Frankly, I wouldn’t have minded them spending the money if it actually benefited all of us. Mostly it was used to kill people and start wars on ideologies.

I can’t think of a bigger waste of money and lives.

JLeslie's avatar

@Ron_C And you think that is a change from the Reagan Years? That previously they were not concerned about their own money? Reagan super cut taxes on the rich. Or maybe we are agreeing?

Ron_C's avatar

@JLeslie I think we are agreeing. I used to be a republican until Reagen’s campaign. I never thought “trickle down” was sound economics. To me it sounded like a feudal system and I don’t want to be a serf.

JLeslie's avatar

I just want some reasonable balance, these extremes are just awful. Someone mentioned that a third party might develop, which I would look forward to, but I think it is more likely the Republican party, if they want to change, will let go of the conservative stance with gay marriage and maybe choice (although abortion is a tougher subject) and reign in government spending.

jerv's avatar

@JLeslie Unfortunately, it seems that “Conservative” and “balance” do not go together, at least not in the public eye. Would you call Colin Powell or John McCain “Liberals” and kick them out of the GOP? That is exactly what Rush and Cheney did on the air!

Regardless of the truth of the matter, Conservatives are seen as being associated with extremism just like stink on shit.

Ron_C's avatar

@JLeslie I think I’ve been a progressive too long. I believe that citizens deserve certain thing by the virtue of just being a citizen of the country. One thing they deserve is the right to maintain their house and reasonable property if they get sick or injured. The way things stand now, the majority of us are only one major illness away from bankruptcy. This is not a free country. I guess I’m a social democrat.

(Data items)
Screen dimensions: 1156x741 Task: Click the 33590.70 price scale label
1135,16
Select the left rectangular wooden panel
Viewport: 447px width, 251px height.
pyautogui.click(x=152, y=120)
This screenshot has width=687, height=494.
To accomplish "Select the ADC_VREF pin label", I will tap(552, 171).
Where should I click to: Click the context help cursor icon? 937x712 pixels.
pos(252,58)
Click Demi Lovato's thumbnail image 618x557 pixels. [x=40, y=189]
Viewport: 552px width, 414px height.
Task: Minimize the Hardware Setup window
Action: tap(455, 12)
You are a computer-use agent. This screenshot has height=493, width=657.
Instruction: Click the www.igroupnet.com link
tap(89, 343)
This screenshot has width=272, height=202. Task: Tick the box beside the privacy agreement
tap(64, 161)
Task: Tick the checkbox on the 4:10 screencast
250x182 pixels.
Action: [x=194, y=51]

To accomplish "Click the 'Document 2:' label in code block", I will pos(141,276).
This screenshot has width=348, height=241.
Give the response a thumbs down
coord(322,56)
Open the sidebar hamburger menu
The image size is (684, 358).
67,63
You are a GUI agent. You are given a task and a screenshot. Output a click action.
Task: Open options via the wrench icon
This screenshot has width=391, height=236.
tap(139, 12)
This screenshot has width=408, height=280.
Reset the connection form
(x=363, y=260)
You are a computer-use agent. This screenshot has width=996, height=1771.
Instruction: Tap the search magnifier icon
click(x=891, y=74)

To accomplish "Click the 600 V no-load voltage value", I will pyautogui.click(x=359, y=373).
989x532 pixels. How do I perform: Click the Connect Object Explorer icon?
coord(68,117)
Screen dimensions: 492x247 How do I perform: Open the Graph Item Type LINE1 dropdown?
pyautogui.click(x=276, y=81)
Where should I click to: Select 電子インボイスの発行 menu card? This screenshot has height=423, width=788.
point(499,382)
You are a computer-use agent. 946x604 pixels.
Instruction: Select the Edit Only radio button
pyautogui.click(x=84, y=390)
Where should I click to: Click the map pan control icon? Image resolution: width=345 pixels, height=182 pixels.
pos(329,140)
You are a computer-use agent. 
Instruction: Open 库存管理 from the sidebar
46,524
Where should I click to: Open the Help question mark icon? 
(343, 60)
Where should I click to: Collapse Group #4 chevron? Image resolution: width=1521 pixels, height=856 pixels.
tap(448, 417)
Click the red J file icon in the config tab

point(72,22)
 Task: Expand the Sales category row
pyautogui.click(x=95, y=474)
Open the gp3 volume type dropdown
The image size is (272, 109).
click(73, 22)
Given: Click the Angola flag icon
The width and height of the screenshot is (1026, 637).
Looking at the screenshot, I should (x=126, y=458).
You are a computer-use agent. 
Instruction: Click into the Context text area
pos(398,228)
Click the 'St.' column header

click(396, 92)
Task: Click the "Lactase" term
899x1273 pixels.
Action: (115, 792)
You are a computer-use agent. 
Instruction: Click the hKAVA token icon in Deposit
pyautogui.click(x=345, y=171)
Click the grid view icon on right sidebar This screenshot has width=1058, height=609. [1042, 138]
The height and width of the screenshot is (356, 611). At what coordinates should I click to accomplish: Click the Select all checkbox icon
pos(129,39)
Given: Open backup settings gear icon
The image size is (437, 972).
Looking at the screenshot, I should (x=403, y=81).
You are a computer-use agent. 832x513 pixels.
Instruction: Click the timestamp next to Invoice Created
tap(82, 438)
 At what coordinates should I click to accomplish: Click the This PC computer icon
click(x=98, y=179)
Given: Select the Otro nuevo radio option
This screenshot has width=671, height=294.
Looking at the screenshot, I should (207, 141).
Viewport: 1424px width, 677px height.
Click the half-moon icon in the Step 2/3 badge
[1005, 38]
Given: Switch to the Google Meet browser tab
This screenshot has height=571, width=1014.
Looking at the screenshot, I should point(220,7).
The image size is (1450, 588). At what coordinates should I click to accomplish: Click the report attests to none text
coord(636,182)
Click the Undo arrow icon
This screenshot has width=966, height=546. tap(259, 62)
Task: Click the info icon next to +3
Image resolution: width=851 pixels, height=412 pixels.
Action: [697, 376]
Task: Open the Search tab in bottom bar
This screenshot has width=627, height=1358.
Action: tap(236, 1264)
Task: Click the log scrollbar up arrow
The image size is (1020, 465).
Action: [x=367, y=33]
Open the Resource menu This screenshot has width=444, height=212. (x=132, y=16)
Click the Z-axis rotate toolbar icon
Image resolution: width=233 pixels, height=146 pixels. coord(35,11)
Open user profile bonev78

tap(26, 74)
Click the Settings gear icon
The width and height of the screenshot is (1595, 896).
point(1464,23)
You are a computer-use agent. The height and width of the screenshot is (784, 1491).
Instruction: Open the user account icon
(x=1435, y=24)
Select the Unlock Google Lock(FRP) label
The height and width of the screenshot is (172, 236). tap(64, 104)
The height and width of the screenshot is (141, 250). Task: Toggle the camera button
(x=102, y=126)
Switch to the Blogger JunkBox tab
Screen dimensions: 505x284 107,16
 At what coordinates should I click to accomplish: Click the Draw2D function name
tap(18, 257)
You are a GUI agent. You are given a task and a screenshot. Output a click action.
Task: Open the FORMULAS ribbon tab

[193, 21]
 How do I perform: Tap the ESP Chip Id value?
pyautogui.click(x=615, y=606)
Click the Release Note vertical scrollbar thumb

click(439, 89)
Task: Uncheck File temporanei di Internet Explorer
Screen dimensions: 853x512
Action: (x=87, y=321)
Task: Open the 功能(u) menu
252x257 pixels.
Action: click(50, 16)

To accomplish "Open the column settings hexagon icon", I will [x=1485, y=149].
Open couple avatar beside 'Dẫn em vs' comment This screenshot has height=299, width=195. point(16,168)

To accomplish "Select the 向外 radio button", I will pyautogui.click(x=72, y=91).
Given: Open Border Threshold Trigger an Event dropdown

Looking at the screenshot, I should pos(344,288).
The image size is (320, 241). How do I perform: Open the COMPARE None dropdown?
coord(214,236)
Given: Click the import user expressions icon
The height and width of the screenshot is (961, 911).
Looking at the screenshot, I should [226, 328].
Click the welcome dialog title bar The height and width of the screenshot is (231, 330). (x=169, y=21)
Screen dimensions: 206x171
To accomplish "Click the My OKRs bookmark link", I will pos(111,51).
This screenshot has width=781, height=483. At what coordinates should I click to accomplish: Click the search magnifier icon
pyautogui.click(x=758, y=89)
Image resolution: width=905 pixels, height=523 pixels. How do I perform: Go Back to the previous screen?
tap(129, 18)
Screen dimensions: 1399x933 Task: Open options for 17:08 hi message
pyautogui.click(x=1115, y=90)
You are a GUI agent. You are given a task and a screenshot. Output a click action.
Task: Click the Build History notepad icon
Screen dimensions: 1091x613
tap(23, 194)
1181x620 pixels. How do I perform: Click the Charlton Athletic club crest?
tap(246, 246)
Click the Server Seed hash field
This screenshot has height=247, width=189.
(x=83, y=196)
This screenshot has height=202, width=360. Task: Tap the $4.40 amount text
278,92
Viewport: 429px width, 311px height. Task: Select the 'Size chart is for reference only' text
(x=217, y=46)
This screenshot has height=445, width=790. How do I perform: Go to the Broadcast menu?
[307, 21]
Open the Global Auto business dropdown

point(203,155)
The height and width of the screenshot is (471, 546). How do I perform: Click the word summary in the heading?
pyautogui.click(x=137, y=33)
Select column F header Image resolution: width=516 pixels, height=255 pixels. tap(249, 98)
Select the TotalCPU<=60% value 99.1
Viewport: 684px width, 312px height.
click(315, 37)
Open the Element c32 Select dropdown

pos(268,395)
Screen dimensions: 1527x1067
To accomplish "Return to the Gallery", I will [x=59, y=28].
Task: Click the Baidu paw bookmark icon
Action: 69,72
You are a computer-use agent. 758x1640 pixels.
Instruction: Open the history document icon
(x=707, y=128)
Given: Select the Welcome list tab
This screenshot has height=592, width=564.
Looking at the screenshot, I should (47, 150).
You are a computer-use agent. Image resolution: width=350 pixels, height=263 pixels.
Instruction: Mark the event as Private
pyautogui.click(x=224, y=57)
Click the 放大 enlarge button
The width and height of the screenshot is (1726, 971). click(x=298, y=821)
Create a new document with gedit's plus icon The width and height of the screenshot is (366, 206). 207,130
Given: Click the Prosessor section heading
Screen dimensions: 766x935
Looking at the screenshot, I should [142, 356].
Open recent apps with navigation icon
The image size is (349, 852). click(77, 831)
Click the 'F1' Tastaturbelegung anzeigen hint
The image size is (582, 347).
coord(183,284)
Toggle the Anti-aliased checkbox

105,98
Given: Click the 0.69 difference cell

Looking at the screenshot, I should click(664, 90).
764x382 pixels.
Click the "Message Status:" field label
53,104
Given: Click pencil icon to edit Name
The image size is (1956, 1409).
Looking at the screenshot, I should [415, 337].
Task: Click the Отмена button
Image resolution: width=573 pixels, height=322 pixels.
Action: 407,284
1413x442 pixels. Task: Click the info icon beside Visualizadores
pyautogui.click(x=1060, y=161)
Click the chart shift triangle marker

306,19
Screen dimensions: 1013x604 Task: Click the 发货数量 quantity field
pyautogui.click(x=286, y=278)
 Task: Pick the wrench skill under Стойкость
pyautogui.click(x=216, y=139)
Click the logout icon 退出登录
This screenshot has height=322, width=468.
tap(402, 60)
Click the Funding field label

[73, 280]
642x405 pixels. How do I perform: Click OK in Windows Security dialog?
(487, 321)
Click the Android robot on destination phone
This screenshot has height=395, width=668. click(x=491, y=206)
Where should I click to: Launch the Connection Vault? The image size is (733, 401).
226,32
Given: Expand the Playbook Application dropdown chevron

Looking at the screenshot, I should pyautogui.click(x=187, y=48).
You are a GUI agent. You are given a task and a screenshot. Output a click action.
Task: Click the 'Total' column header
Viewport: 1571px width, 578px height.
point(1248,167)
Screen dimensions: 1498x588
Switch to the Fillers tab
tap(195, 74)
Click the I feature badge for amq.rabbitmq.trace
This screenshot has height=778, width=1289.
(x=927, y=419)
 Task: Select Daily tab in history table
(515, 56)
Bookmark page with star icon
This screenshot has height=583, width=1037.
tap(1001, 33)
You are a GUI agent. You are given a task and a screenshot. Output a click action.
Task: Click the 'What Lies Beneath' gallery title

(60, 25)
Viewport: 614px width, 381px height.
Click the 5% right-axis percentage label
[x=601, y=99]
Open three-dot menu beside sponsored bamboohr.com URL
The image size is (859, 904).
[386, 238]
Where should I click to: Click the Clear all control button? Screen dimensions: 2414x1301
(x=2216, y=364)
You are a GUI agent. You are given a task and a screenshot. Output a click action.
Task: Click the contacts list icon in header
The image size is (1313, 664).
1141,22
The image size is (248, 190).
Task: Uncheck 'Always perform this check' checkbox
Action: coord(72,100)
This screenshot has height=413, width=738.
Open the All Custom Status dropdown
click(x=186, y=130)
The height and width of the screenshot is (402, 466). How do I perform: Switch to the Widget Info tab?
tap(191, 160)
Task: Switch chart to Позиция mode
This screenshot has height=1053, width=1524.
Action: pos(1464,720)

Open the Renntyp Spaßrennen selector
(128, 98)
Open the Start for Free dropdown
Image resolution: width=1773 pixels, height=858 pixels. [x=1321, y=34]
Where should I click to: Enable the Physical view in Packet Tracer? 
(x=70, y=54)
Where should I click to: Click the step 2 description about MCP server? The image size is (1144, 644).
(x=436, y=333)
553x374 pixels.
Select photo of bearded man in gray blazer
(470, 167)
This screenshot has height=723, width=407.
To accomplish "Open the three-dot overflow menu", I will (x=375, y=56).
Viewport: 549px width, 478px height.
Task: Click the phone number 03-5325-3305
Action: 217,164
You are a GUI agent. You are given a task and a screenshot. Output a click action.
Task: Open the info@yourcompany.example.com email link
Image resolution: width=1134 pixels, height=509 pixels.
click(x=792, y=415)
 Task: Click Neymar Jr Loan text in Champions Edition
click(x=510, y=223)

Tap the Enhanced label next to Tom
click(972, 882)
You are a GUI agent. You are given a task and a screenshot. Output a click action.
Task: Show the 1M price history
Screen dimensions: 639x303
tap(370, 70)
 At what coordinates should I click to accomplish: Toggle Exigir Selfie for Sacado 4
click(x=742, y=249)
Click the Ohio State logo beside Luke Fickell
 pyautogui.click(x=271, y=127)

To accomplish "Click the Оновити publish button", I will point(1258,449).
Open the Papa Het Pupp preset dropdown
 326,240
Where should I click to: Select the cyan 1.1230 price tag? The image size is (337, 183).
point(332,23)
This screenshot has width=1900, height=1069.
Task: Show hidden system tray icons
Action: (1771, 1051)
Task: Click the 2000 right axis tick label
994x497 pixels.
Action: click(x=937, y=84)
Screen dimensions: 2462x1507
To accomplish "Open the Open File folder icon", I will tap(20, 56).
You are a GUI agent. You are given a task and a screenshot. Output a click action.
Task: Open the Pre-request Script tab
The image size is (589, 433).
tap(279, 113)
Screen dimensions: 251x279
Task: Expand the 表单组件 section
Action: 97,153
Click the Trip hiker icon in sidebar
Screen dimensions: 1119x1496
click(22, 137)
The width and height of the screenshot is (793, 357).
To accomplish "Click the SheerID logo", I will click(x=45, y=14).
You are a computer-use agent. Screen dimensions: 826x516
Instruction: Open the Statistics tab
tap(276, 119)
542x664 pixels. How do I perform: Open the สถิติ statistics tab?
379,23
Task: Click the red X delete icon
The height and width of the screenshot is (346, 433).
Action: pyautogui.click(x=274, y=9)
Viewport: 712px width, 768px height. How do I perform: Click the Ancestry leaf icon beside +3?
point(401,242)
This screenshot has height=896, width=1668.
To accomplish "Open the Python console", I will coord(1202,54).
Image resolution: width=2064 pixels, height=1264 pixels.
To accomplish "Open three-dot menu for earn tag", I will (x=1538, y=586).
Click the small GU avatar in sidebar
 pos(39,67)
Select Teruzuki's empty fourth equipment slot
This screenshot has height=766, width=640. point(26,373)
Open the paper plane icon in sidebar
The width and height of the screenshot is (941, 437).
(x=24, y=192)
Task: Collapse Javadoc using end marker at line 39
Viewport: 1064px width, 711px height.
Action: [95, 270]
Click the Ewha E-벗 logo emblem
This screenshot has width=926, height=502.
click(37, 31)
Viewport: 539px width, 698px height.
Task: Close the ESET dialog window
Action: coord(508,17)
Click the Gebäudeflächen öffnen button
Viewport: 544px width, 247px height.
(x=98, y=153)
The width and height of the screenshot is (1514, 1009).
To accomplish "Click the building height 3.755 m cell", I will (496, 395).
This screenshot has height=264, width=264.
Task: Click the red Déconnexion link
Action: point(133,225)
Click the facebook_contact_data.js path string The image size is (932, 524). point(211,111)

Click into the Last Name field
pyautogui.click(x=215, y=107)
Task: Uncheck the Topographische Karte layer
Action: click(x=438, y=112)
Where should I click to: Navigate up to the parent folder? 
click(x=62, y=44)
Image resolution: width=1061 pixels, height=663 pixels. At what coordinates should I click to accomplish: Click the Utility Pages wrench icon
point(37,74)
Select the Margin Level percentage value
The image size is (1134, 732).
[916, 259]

• [Exercise task A] Transcribe the passage of the forum thread on Reagan-era politics starting with "Frankly, I wouldn’t" and going on through "money and lives.".
• [Exercise task B] Go on with the forum thread on Reagan-era politics from the point where it stops.

• [Expected output A]
Frankly, I wouldn’t have minded them spending the money if it actually benefited all of us. Mostly it was used to kill people and start wars on ideologies.

I can’t think of a bigger waste of money and lives.

• [Expected output B]
Dr_Dredd's avatar

I’m with you, @Ron_C. I believe in the social contract.

JLeslie's avatar

@Ron_C Me too on that. I want single payer health care. Health care is a whole different subject. We won’t get it, I don’t think we will ever have it. The bill out there now just extends the crappy deal we have now to others. Except, from what I understand they will get rid of pre-existing.

Ron_C's avatar

@Dr_Dredd thank you. I see this country as sort of a club. After initiation you get certain benefits, one should be health protection another should be a level economic playing field. Special interests should not trump citizens rights and property.

jerv's avatar

@Ron_C Many Neo-cons see it as a club too; if you can’t afford to pay your dues for any reason, even if it’s through no fault of your own, they’ll shove you out into the street and slam the door behind you.

Ron_C's avatar

@jerv not the club I joined! I need to expand this a bit further. I noticed that the conservatives that are trying to run this club haven’t paid any dues. Other than elected office, the majority never did any kind of government service. I also notice that the new members of congress are ex military that actually fought in combat zones.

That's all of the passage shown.